> WORK TO DO: Copy the lines below word for word, starting from the very first line and ending with the line that contains "Action: pyautogui.click(x=1095, y=324)", including both of those lines.

/---

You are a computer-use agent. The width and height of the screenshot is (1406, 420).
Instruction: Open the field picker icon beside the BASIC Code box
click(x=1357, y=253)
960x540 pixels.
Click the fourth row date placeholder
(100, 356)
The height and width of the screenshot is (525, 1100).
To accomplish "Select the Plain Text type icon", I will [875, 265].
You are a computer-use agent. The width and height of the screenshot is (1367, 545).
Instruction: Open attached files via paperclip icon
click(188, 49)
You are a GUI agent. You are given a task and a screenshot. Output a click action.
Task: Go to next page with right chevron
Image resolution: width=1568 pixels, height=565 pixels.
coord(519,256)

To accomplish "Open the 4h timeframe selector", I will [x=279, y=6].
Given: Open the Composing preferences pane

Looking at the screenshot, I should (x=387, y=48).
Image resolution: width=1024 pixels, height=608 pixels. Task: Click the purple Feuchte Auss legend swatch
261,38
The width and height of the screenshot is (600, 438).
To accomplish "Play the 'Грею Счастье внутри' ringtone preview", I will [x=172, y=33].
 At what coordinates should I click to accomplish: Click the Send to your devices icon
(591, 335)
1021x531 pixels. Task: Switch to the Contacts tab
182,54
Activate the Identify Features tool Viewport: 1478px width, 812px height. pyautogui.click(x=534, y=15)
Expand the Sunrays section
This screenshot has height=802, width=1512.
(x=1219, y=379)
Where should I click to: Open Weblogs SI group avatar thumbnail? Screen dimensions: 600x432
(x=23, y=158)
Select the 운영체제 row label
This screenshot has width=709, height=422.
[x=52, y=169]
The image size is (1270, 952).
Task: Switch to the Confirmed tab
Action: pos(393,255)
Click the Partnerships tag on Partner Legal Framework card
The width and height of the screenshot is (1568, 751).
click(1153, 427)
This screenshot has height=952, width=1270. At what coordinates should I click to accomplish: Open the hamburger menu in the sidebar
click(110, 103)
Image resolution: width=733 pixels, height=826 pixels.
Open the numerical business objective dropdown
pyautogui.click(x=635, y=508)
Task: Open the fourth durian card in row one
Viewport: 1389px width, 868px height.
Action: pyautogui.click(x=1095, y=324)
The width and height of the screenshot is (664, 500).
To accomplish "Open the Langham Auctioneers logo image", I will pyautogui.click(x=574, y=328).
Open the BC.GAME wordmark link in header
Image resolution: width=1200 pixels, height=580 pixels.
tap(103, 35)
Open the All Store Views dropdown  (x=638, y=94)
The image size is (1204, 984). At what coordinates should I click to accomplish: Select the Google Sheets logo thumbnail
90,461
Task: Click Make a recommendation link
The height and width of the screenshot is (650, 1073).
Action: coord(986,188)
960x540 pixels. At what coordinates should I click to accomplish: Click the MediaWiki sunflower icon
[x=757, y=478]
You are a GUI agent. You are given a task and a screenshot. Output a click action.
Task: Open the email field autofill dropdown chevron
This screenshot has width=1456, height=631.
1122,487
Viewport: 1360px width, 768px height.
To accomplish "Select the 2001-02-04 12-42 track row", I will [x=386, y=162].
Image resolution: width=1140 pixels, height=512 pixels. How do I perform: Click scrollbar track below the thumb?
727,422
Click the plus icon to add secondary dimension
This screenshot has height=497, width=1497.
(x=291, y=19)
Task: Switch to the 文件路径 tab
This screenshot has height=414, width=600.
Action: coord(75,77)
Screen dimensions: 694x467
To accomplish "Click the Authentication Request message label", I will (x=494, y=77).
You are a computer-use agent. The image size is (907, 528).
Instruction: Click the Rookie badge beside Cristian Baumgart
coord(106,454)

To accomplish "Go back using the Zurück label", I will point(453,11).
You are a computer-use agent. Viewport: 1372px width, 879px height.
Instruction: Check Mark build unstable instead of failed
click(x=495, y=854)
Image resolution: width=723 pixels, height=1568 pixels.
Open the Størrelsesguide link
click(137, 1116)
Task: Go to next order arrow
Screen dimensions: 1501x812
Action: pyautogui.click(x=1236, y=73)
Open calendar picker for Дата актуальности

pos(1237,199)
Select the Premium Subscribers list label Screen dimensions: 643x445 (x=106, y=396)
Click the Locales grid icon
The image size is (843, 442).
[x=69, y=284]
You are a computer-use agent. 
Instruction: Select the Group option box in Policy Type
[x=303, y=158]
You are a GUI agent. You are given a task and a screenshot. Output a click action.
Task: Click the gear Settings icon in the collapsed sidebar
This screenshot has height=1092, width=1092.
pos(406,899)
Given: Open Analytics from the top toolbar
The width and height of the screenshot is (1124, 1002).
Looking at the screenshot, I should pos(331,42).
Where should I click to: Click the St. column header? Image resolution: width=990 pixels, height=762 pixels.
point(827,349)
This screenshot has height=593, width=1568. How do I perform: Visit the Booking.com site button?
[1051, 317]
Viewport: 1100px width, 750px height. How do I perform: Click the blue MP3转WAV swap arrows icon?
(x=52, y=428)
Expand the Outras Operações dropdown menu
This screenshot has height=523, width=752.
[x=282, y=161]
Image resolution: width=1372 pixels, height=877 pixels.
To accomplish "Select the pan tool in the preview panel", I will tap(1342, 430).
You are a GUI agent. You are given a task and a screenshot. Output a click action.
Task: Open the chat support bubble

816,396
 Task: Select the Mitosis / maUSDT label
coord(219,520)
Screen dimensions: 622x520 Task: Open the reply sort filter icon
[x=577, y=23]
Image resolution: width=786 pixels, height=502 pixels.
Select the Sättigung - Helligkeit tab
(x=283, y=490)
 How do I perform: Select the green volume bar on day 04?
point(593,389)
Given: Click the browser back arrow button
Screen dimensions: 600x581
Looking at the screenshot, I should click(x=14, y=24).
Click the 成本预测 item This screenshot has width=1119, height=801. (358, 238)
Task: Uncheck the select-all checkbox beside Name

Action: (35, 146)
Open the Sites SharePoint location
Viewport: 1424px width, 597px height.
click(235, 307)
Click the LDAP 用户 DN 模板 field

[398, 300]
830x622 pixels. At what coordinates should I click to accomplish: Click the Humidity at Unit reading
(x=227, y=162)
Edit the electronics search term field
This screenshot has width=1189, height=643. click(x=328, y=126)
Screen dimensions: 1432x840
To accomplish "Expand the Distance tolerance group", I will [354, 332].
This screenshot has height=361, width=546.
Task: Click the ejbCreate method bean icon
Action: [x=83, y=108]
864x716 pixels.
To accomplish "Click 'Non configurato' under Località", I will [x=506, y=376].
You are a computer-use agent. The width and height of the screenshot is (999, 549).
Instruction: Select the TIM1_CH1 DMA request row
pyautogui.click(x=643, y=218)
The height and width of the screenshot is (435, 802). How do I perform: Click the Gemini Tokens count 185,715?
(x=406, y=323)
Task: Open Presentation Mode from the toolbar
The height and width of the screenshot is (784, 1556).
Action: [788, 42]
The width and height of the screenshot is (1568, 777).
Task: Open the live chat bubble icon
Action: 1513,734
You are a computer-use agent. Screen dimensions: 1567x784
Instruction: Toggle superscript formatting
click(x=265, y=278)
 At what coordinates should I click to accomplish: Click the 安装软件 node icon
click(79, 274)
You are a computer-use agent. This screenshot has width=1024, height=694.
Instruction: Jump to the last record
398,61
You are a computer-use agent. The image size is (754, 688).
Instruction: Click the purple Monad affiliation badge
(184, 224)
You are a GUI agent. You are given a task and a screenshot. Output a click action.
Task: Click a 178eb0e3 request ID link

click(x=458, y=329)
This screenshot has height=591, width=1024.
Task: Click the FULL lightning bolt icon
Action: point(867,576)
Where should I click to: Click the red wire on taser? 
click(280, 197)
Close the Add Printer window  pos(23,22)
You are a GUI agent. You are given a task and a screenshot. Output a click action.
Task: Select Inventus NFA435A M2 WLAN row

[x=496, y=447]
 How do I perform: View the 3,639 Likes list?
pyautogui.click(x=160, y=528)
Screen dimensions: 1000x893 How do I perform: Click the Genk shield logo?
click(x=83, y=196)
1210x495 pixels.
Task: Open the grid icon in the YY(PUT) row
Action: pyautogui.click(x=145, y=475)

\---

> WRITTEN RESPONSE:
You are a computer-use agent. The width and height of the screenshot is (1406, 420).
Instruction: Open the field picker icon beside the BASIC Code box
click(x=1357, y=253)
960x540 pixels.
Click the fourth row date placeholder
(100, 356)
The height and width of the screenshot is (525, 1100).
To accomplish "Select the Plain Text type icon", I will [875, 265].
You are a computer-use agent. The width and height of the screenshot is (1367, 545).
Instruction: Open attached files via paperclip icon
click(188, 49)
You are a GUI agent. You are given a task and a screenshot. Output a click action.
Task: Go to next page with right chevron
Image resolution: width=1568 pixels, height=565 pixels.
coord(519,256)

To accomplish "Open the 4h timeframe selector", I will [x=279, y=6].
Given: Open the Composing preferences pane

Looking at the screenshot, I should (x=387, y=48).
Image resolution: width=1024 pixels, height=608 pixels. Task: Click the purple Feuchte Auss legend swatch
261,38
The width and height of the screenshot is (600, 438).
To accomplish "Play the 'Грею Счастье внутри' ringtone preview", I will [x=172, y=33].
 At what coordinates should I click to accomplish: Click the Send to your devices icon
(591, 335)
1021x531 pixels. Task: Switch to the Contacts tab
182,54
Activate the Identify Features tool Viewport: 1478px width, 812px height. pyautogui.click(x=534, y=15)
Expand the Sunrays section
This screenshot has height=802, width=1512.
(x=1219, y=379)
Where should I click to: Open Weblogs SI group avatar thumbnail? Screen dimensions: 600x432
(x=23, y=158)
Select the 운영체제 row label
This screenshot has width=709, height=422.
[x=52, y=169]
The image size is (1270, 952).
Task: Switch to the Confirmed tab
Action: pos(393,255)
Click the Partnerships tag on Partner Legal Framework card
The width and height of the screenshot is (1568, 751).
click(1153, 427)
This screenshot has height=952, width=1270. At what coordinates should I click to accomplish: Open the hamburger menu in the sidebar
click(110, 103)
Image resolution: width=733 pixels, height=826 pixels.
Open the numerical business objective dropdown
pyautogui.click(x=635, y=508)
Task: Open the fourth durian card in row one
Viewport: 1389px width, 868px height.
Action: pyautogui.click(x=1095, y=324)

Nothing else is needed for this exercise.